Records shown -
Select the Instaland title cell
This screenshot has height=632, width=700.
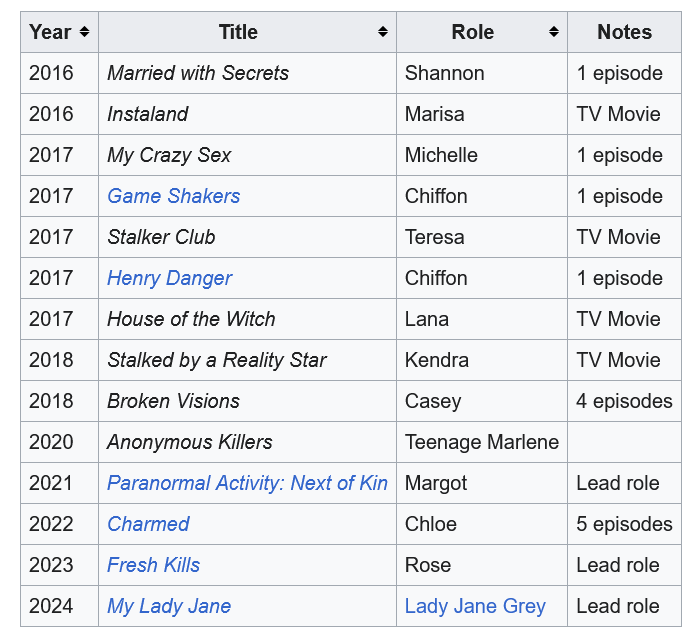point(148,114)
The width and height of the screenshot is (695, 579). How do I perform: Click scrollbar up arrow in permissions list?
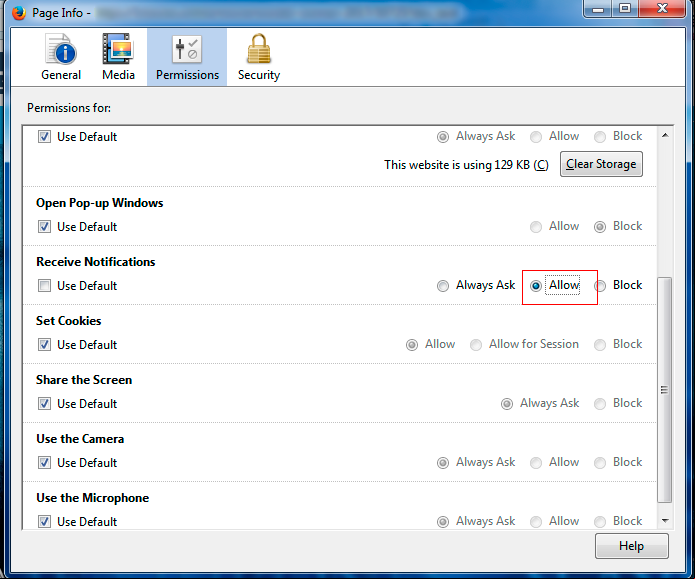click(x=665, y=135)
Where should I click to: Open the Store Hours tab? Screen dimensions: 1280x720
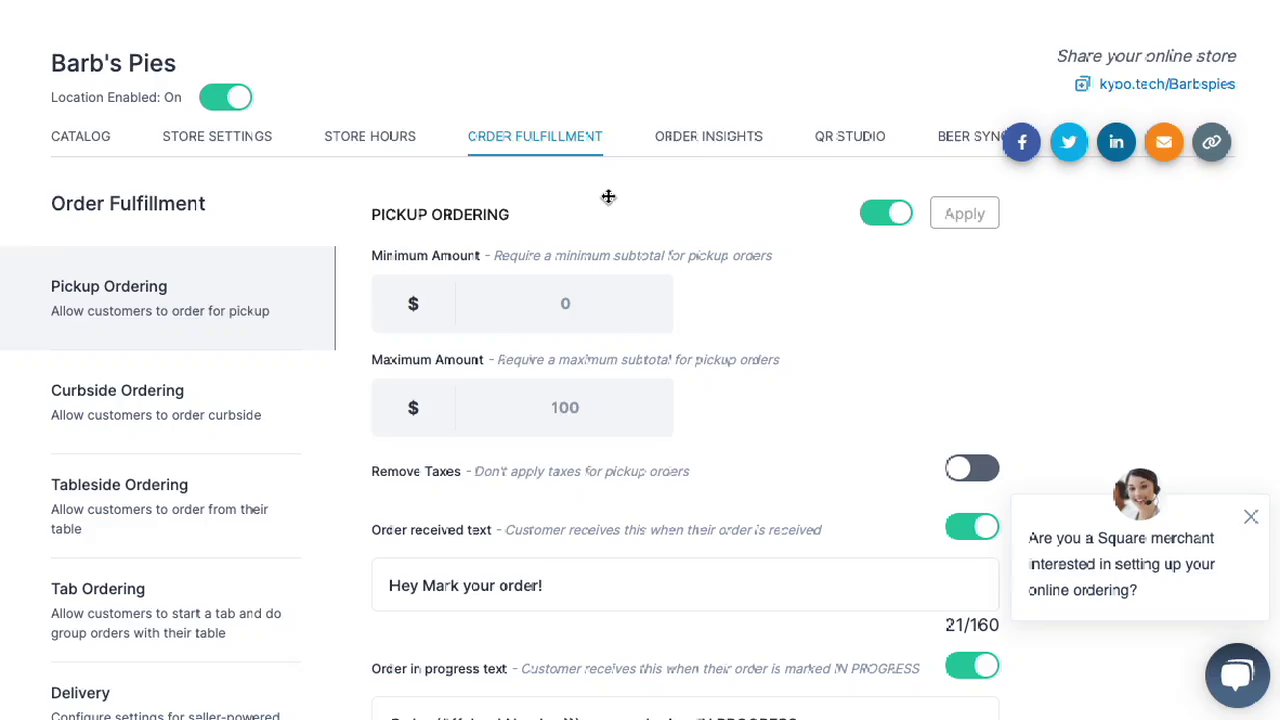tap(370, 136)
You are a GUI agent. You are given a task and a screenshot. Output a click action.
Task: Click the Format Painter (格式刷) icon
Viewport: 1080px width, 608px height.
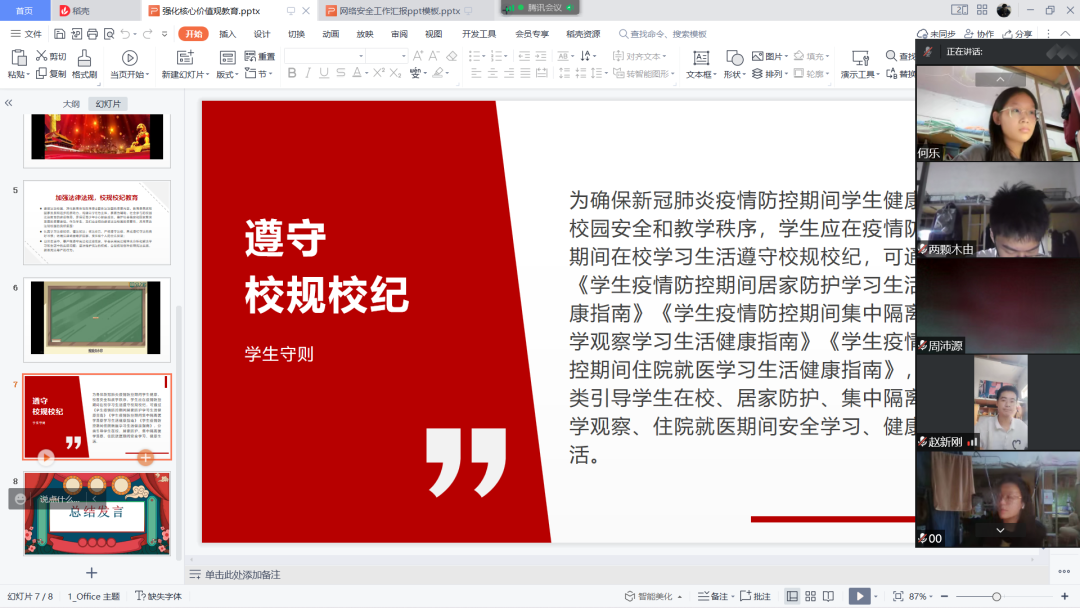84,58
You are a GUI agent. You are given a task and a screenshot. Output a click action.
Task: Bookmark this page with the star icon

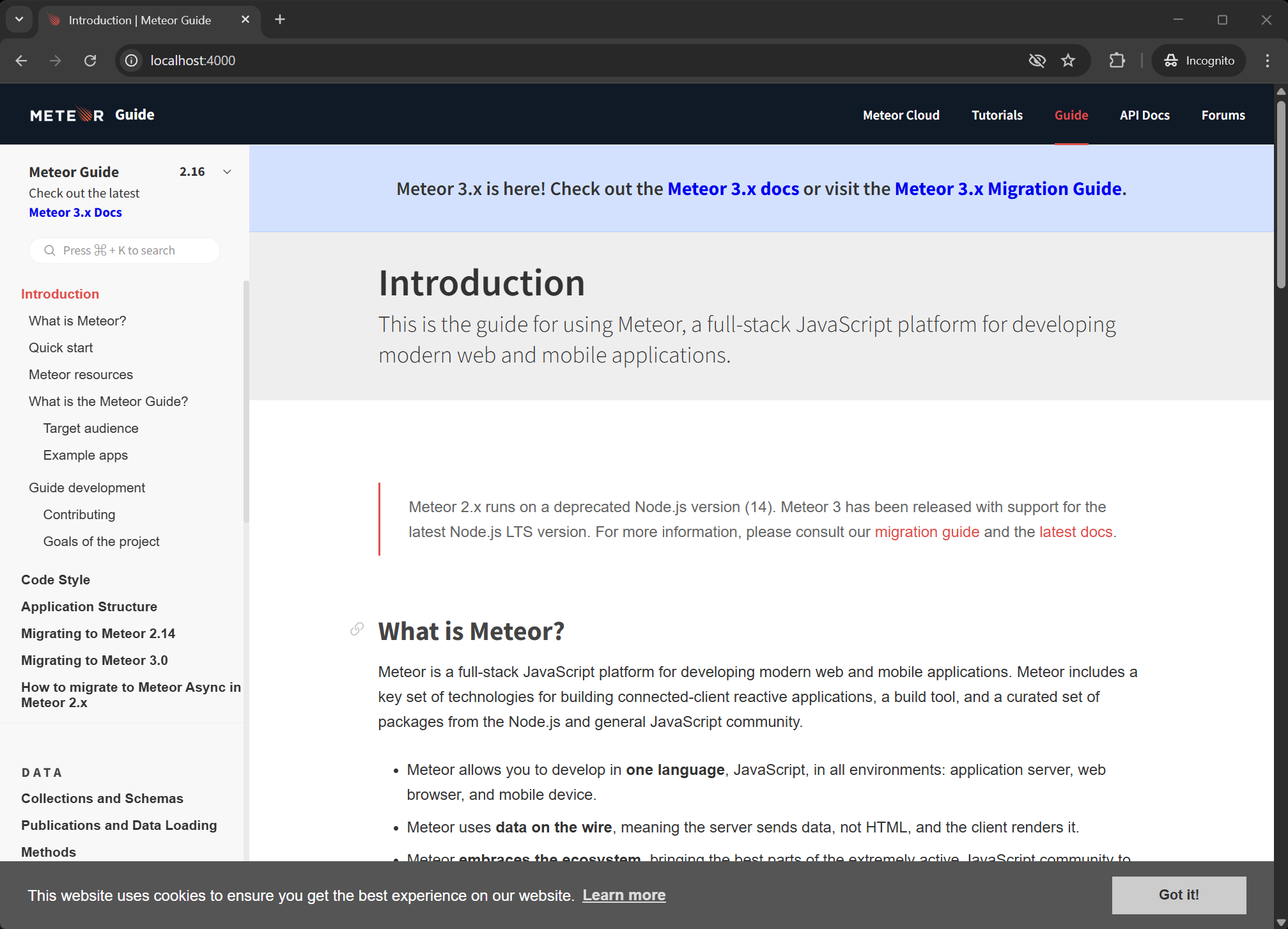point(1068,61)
==
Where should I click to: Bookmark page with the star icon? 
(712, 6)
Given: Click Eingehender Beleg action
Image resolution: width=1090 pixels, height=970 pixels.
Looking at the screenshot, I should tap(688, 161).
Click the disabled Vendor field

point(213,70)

What to do - Give back exactly the lines above that run from the one with "The width and" to the one with "Task: Click the Format Painter (格式刷) icon", including both, with the pictures left out.

Answer for the task -
The width and height of the screenshot is (695, 579). How do I perform: Click scrollbar up arrow in permissions list?
click(x=665, y=135)
Where should I click to: Open the Store Hours tab? Screen dimensions: 1280x720
tap(370, 136)
You are a GUI agent. You are given a task and a screenshot. Output a click action.
Task: Click the Format Painter (格式刷) icon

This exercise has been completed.